Like general surgery, the field of urology still lacks a unified training curriculum and clearly defined guidelines for robotic surgery. While the AUA has created an introductory standard operating procedure highlighting a credentialing process for residents training in robotic surgery, it lacks the detail required by a more structured curriculum.15 These guidelines state residents should “complete a minimum of 20 cases; these can be pediatric and/or adult robotic surgical cases, but the trainee must have console time for a key portion of the procedure with at least 10 cases” and that “a curriculum involving exercises using virtual reality simulators is recommended [to train residents]”.15 Case logs from the Accreditation Council for Graduate Medical Education in 2021 to 2022 showed 90% of urology residents were the lead surgeon in 70 robotic cases, with 10% acting as the lead surgeon in more than 275 robotic cases.16 Thus, these guidelines, while valuable, do not accurately capture the volume of robotic surgery in urology residencies today. Additionally, while Intuitive created the Intuitive Academy as a program for residents and fellows that provides webinars and hands-on training to users, it is unknown to what extent urology programs and residents use this material.

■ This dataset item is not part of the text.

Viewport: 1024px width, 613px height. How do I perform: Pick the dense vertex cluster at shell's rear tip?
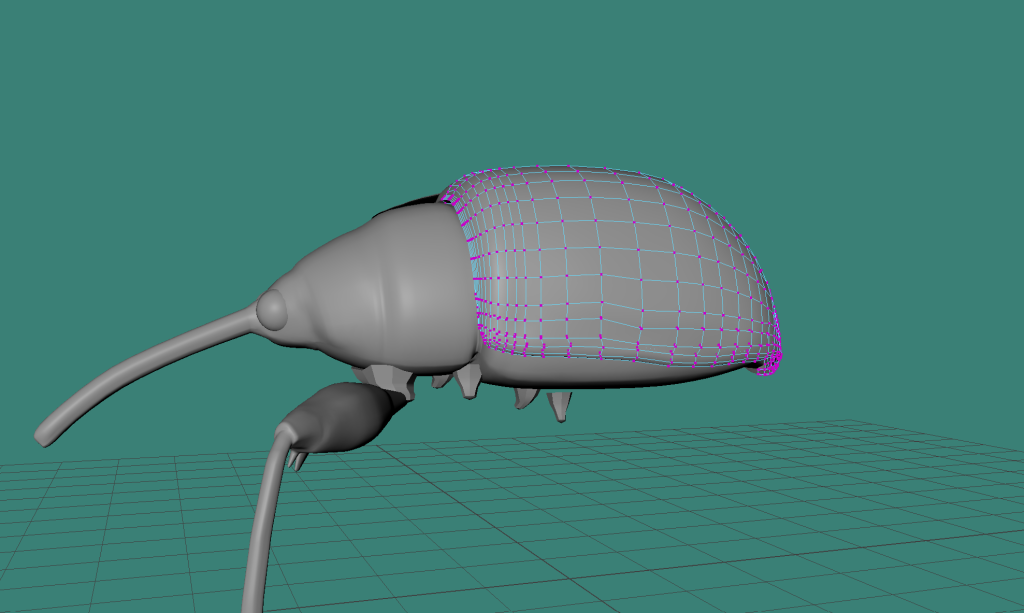click(772, 361)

Increased standardization would help to address many problems including improving nontechnical skills, which are just as vital as knowing the technical steps of the operation. Theoretical knowledge, teamwork, communication, and decision-making are key components that are often not formally addressed in today’s robotics training programs.17 Most programs have developed custom in-house curricula, and the best practices of successful programs must be identified to improve overall medical education. Notable efforts to improve robotic training have included investment in simulation centers, 3D-printing of operative surgical models, and standardized feedback about resident operative performance on the robot.18 Lastly, a more clearly defined case volume can allow for better determination about the mastery of residents of certain procedures. Herrell and Smith identified the learning curve for a robotic-assisted laparoscopic prostatectomy to be between 150 and 250 cases—further research on other robotic procedures can more fully define the adequate volume necessary for the certification of residents across various urologic procedures.19 Improvements to AUA guidelines might even include common robotic procedures—like cystectomies, prostatectomies, and nephrectomies—and the minimum recommendations suggested for proficiency.

Robotic surgery will remain a core component of urological surgical education in the future. Although great advancements have been made in the rapid adoption of this technology, there is still work to be done. While robotic surgery is only one part of a well-rounded urological residency, the volume of robotic surgery is increasing, and with it comes the critical need to ensure a more uniform education. Prospective urologic trainees should consider if programs offer a comprehensive and standardized curriculum for robotic training, and trainees at all levels should continue to advocate for progress with curricular development in this space.